Le preoccupazioni degli USA sul rallentamento economico della Cina sono apparse evidenti lo scorso agosto con l'analisi della Federal Reserve di Dallas che presentava la possibilità che il procedere sempre più lento della crescita economica in Cina in realtà fosse ben maggiore (4-5%) di quanto le cifre ufficiali mostravano (7,6%). Non era per la prima volta che si esprimevano dubbi sulla obiettivita' dei dati statistici di fonte cinese. Sempre gli americani avevano evidenziato più o meno gli stessi dubbi già alla fine del 2009, quando apparve prossima l'uscita uscita dal tunnel della crisi. Si accumulano, intanto le osservazioni ai commenti che vedono in prospettiva la continuazione di una crescita stellare della Cina.

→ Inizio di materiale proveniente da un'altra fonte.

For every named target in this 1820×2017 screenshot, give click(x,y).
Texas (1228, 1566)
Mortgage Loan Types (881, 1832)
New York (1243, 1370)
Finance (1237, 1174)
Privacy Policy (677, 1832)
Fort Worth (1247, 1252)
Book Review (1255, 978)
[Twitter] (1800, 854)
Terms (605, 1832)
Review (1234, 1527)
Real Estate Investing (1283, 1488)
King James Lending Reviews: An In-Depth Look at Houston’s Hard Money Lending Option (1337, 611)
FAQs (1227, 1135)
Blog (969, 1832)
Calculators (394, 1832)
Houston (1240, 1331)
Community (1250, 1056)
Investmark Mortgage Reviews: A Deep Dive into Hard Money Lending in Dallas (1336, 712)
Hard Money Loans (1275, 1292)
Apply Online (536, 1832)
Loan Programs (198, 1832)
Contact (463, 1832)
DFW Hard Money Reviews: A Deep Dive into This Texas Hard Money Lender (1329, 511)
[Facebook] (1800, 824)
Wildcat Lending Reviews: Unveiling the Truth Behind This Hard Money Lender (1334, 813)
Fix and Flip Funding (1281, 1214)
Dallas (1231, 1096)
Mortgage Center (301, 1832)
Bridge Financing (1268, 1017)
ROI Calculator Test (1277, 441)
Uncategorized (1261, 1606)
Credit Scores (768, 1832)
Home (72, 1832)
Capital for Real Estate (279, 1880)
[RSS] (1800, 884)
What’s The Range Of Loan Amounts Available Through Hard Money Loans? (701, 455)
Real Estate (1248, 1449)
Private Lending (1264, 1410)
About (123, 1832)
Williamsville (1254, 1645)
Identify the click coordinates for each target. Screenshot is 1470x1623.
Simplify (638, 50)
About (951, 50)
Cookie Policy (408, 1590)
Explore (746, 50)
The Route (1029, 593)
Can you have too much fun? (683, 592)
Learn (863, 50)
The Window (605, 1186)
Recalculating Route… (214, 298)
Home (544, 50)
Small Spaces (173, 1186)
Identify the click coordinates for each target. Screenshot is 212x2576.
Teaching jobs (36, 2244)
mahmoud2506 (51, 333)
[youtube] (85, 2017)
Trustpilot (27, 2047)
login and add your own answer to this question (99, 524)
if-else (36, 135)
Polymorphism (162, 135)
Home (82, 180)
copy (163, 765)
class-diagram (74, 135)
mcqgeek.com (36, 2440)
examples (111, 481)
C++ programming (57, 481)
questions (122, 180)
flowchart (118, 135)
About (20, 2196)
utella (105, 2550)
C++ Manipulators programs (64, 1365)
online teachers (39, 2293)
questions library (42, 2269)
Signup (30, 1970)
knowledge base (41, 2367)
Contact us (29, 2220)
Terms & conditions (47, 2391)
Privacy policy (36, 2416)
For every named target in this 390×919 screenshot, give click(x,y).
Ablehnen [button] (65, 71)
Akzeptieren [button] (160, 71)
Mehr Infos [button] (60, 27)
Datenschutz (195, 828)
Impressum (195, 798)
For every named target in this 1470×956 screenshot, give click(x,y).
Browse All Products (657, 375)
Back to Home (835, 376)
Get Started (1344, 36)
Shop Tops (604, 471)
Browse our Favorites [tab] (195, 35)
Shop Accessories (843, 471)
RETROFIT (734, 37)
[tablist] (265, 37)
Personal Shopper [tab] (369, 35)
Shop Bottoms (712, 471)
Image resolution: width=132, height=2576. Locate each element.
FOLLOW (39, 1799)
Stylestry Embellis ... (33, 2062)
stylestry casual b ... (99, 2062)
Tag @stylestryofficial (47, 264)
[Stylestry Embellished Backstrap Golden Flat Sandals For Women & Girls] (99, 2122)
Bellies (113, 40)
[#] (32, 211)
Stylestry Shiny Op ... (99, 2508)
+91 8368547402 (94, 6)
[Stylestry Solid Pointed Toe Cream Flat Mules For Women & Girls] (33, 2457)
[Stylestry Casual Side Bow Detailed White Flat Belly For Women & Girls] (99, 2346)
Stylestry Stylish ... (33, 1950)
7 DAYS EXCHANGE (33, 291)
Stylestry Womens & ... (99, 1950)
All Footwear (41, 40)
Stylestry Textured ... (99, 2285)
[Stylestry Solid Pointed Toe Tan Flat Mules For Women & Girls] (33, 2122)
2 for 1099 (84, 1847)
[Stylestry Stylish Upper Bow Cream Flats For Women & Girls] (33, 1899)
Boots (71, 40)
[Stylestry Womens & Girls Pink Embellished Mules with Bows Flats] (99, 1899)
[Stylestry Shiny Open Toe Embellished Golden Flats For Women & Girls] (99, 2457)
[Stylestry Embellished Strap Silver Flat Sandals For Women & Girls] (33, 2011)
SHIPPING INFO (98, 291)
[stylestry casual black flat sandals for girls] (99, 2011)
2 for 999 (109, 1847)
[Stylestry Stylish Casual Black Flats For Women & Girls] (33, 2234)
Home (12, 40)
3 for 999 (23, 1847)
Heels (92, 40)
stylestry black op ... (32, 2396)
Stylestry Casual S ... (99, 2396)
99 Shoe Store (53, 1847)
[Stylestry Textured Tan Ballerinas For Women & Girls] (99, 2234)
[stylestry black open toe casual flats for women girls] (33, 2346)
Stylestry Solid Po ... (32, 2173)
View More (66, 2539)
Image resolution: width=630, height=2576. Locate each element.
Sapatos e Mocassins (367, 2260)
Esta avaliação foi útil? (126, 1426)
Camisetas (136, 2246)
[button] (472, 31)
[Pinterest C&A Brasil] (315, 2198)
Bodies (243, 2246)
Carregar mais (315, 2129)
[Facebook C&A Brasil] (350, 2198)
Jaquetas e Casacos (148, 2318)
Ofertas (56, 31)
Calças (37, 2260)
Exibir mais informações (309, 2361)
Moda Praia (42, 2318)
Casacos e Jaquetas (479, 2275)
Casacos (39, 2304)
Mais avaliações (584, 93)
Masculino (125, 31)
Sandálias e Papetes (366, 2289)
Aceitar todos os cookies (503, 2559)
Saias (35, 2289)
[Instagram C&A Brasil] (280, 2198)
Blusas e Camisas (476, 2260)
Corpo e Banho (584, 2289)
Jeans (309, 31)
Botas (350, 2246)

Le preoccupazioni che il Financial Times commenta con un articolo di ieri, sono di tipo diverso. Non sembra esserci traccia di volonta' competitiva, nessuna invidia verso il principale "concorrente", quanto piuttosto la partecipazione ad un dubbio che e' preso in considerazione dagli stessi analisti cinesi, e cioe' che la ristrutturazione non solo del sistema economico, ma anche di quello politico, necessaria se si vuole garantire all'Impero di mezzo un futuro da super potenza sostenuta da una classe media collaborativa, possa non essere a portata di mano della nuova compagine governativa chiamata fra una settimana a gestire la seconda economia del pianeta. Per gli americani e' un po' come guardarsi allo specchio.